Data shown
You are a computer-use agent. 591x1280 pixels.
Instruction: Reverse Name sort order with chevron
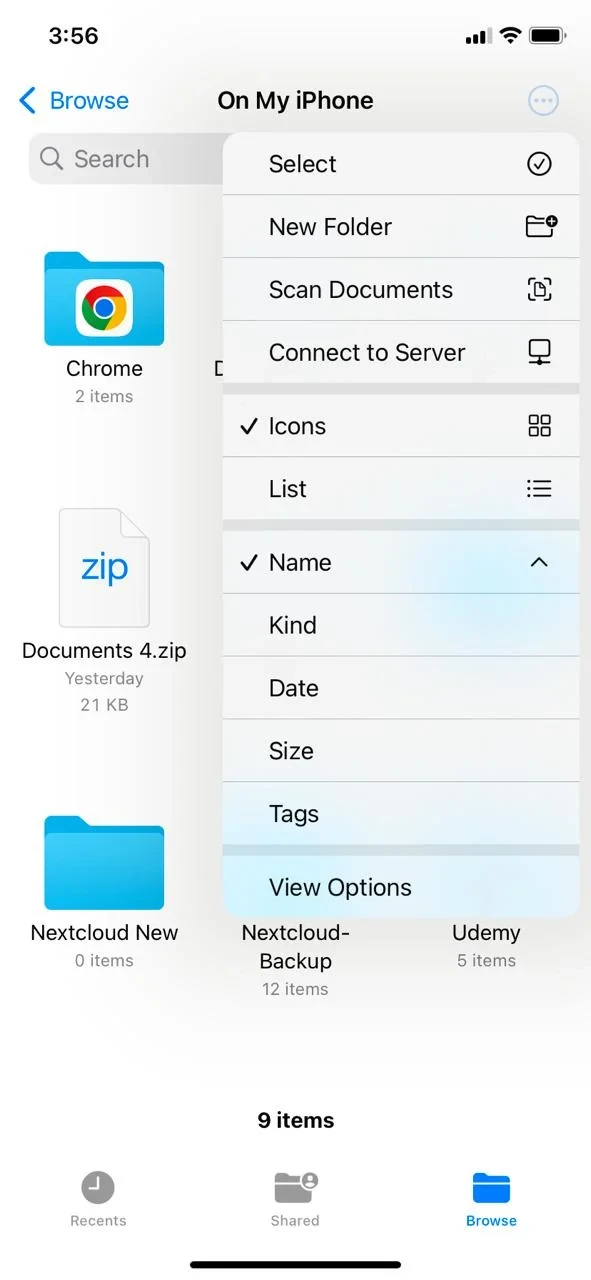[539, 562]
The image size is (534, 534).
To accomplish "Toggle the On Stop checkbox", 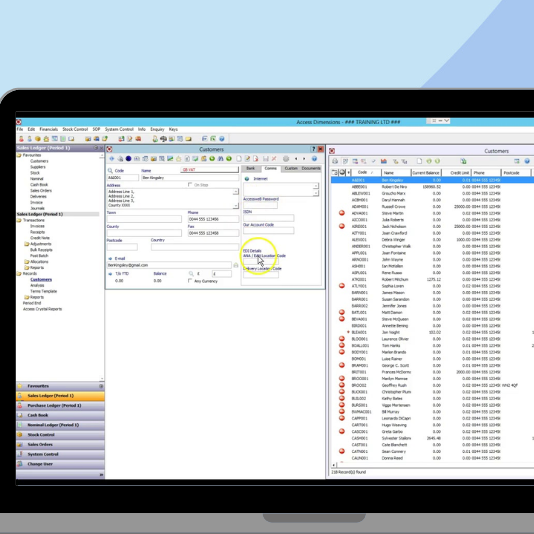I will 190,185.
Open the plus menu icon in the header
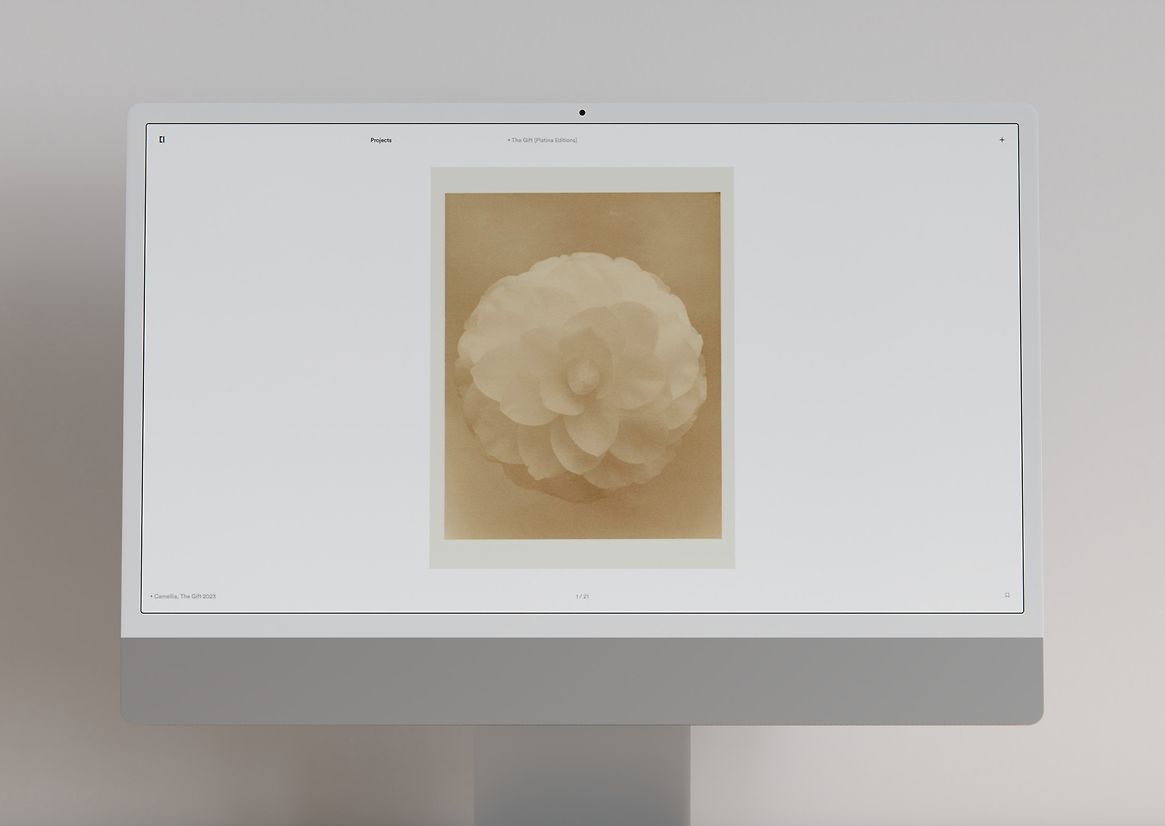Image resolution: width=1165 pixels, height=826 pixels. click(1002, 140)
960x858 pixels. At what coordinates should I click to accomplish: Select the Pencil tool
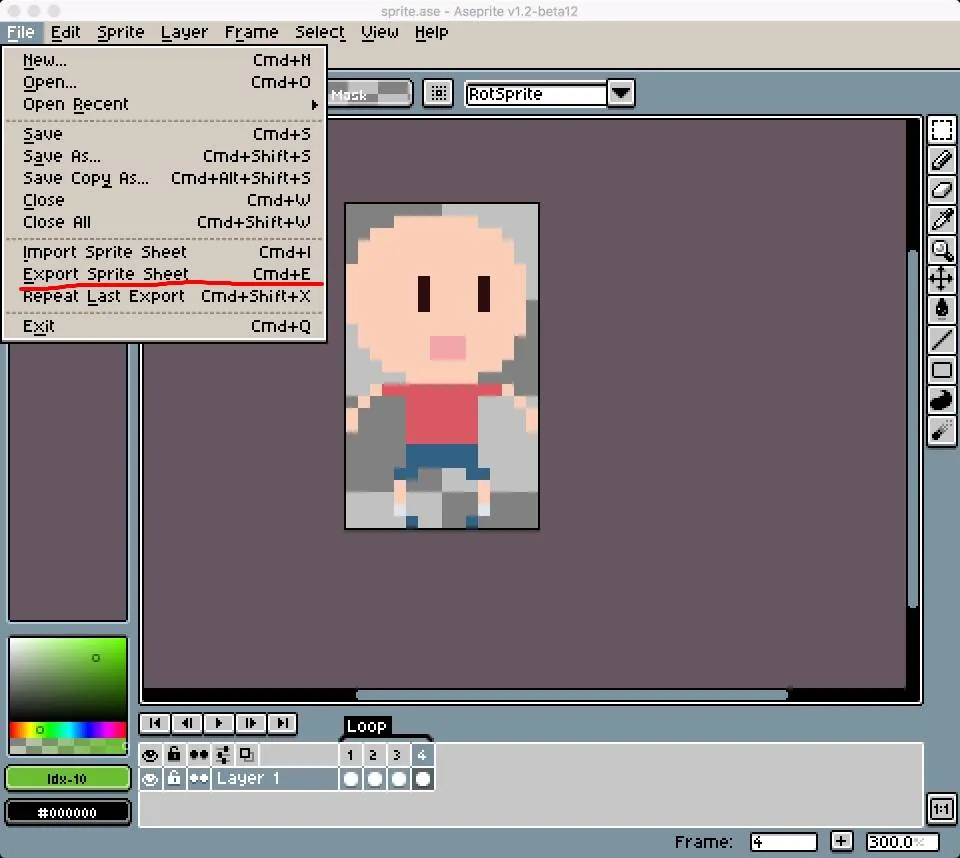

Exercise directions
With pictures excluded, copy exactly the lines from the line containing "Open the plus menu icon in the header" through the last line of the listing above, both ends included.

Task response
Open the plus menu icon in the header
Image resolution: width=1165 pixels, height=826 pixels. click(1002, 140)
960x858 pixels. At what coordinates should I click to accomplish: Select the Pencil tool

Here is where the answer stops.